Para ulama berselisih dalam permasalahan ini, terbagi kepada tiga pendapat. Pendapat Pertama : Khitan itu wajib bagi laki-laki dan perempuan. Pendapat ini merupakan mazhab Syafi`iyah, Hanabilah dan sebagian Malikiyah rahimahullah, dan dari ulama terkemuka dewasa ini, seperti pendapat Syaikh al Albani. Pendapat Kedua : Khitan itu sunnah (mustahab). Pendapat ini merupakan mazhab Hanafiyah, pendapat Imam Malik dan Ahmad rahimahullah. Pendapat Ketiga : Khitan wajib bagi laki-laki dan keutamaan bagi wanita. Pendapat ini merupakan satu riwayat dari Imam Ahmad, sebagian Malikiyah dan Zhahiriyah rahimahullah.

Layaknya tindakan sunat pada laki-laki, sunat perempuan juga bermaksud mencegah penumpukan smegma atau kotoran berwarna putih di klitoris. Selain itu, tindakan sunat pada perempuan juga bertujuan menstabilkan syahwat dan memuaskan pasangan.

Sunat perempuan dilakukan dengan metode sederhana, hanya melakukan goresan pada kulit yang menutupi bagian depan klitoris dengan menggunakan ujung jarum steril. Jadi, bukan merusak atau menyebabkan perubahan pada vagina. Dimana,  sunat pada perempuan menurut syariat Islam hanyalah mengambil kulit penutup klitoris, dan bukan memotong batang klitoris atau jaringan lain di area genital perempuan yang membahayakan.

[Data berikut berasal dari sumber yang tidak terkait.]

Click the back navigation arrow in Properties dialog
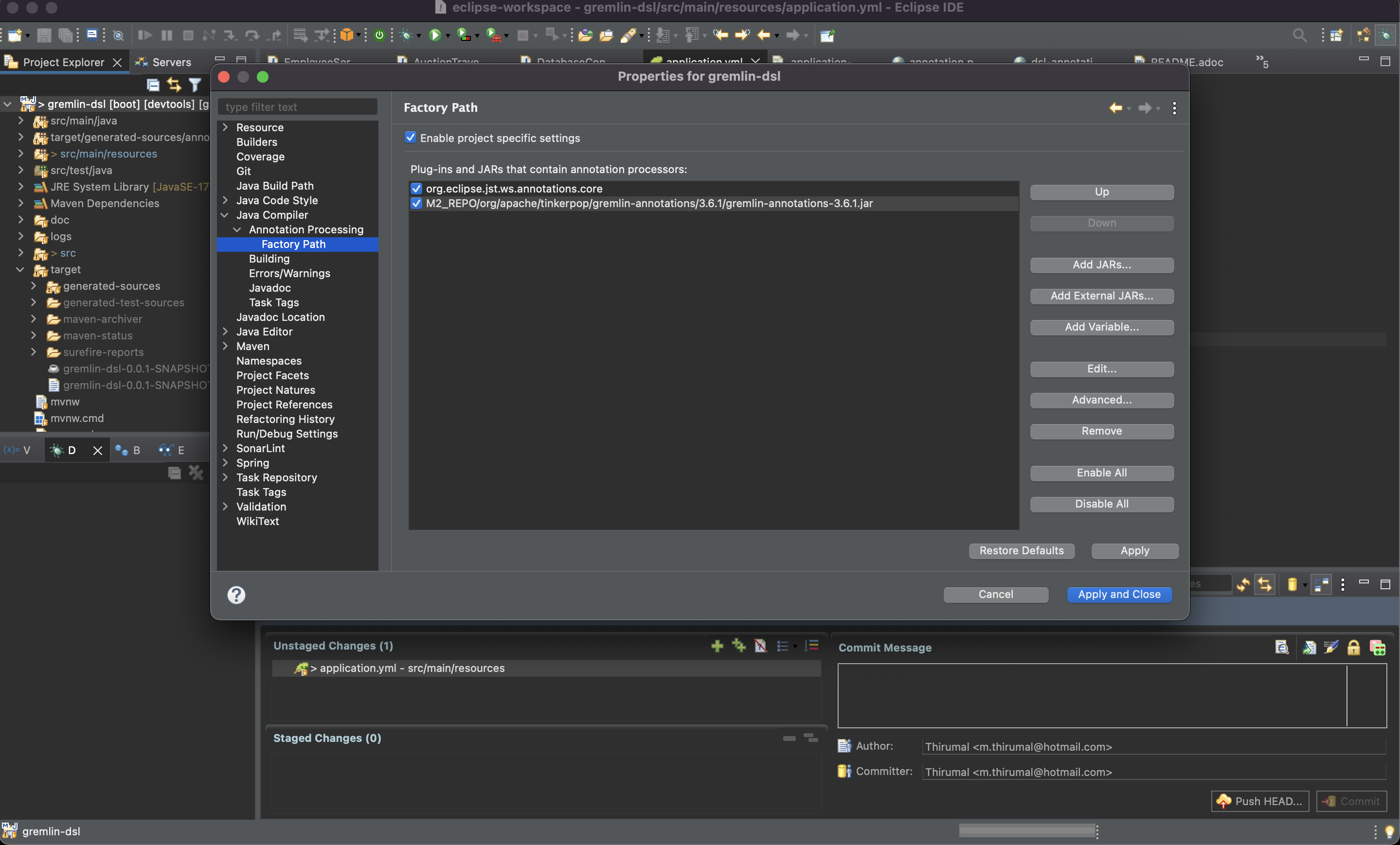 1114,108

Jadi jelas bahwa sunat pada perempuan menurut syariat Islam berbeda fakta nya  dengan sunat Female Genital Mutilation (FGM) yang dilarang oleh WHO.

Sunat perempuan adalah termasuk bagian dari syariat Islam. Hukum sunat bagi perempuan adalah diperintahkan. Sebagian ulama mewajibkannya, sebagian hanya menganggapnya sunnah yang itu berarti tidak di temukan adanya pengharaman terhadap praktik sunat perempuan. Seorang muslim wajib meyakini bahwa sunat adalah bagian syariat Islam sehingga tidak boleh melakukan pelarangan terhadap praktik sunat perempuan. Islam bahkan memiliki aturan rinci terkait dengan sunat perempuan, baik status hukumnya, teknis hingga kapan boleh dilakukan dan siapa yang melakukannya.

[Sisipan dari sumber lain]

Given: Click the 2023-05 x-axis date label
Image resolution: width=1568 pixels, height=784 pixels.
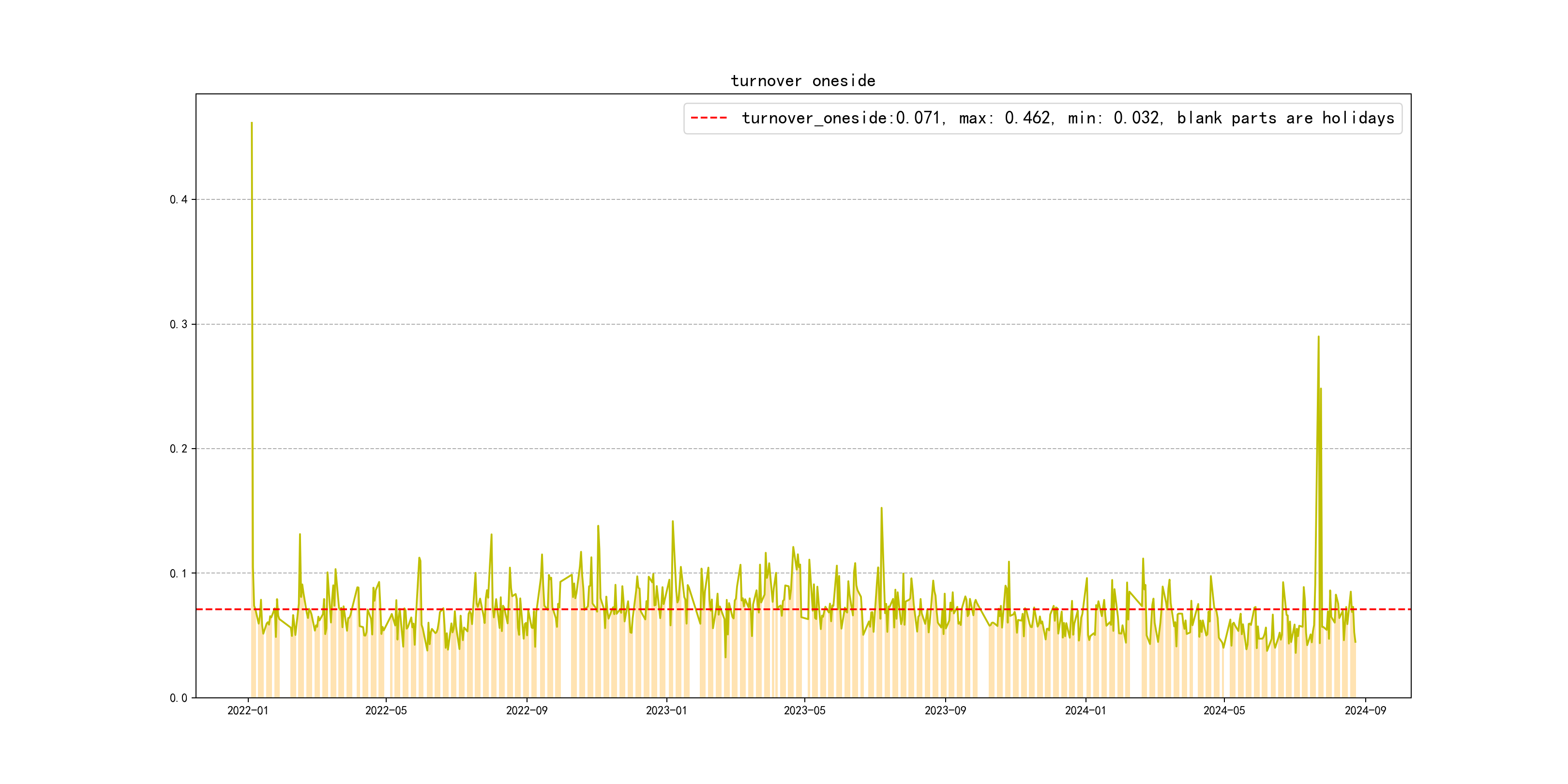Looking at the screenshot, I should coord(804,711).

Justru seharus nya yang di larang dan di tentang adalah praktik sunat yang bertentangan dengan syariat seperti praktik sunat yang digambarkan barat. Bagaimana gambaran barat terhadap sunat perempuan terlalu berlebihan. Hal ini menggiring opini banyak orang bahwa sunat adalah tradisi barbar dan bentuk kekerasan terhadap perempuan dan anak perempuan.

Begitu terlihat  aroma kebencian terhadap Islam, dengan alasan pelarangan sunat perempuan makin tak terbantahkan ketika persoalan ini diangkat dengan sudut pandang hak asasi manusia. Islam dianggap “memaksa” melakukan sunat perempuan atas alasan ibadah. Apalagi jika dipandang dengan sudut hak dan kesehatan seksual dan reproduksi, aturan Islam ini dianggap mencederai perwujudannya, yang kemudian akan menghalangi tercapainya kesetaraan gender.

Sejatinya inilah yang mereka inginkan, menjadikan generasi muslim khusus nya perempuan membenci ajaran islam dan hidup dengan gaya hidup Barat.

Barat telah menyebarkan ide-ide sesat dalam kemasan perlindungan perempuan dan memenuhi hak-hak perempuan. Padahal semua itu jelas racun yang merusak kemuliaan muslimah. Alih-alih melindungi perempuan, justru merusak harkat martabat perempuan sekaligus menjauhkan umat dari aturan Allah.

Penerapan semua sistem kehidupan berdasarkan aturan Islam itu akan menjadi cara efektif untuk menghapuskan semua bentuk kekerasan, baik yang menyasar perempuan maupun laki-laki. Semua itu dapat diwujudkan dengan tegak nya islam di muka bumi ini.

Wallahu'alam bishawab.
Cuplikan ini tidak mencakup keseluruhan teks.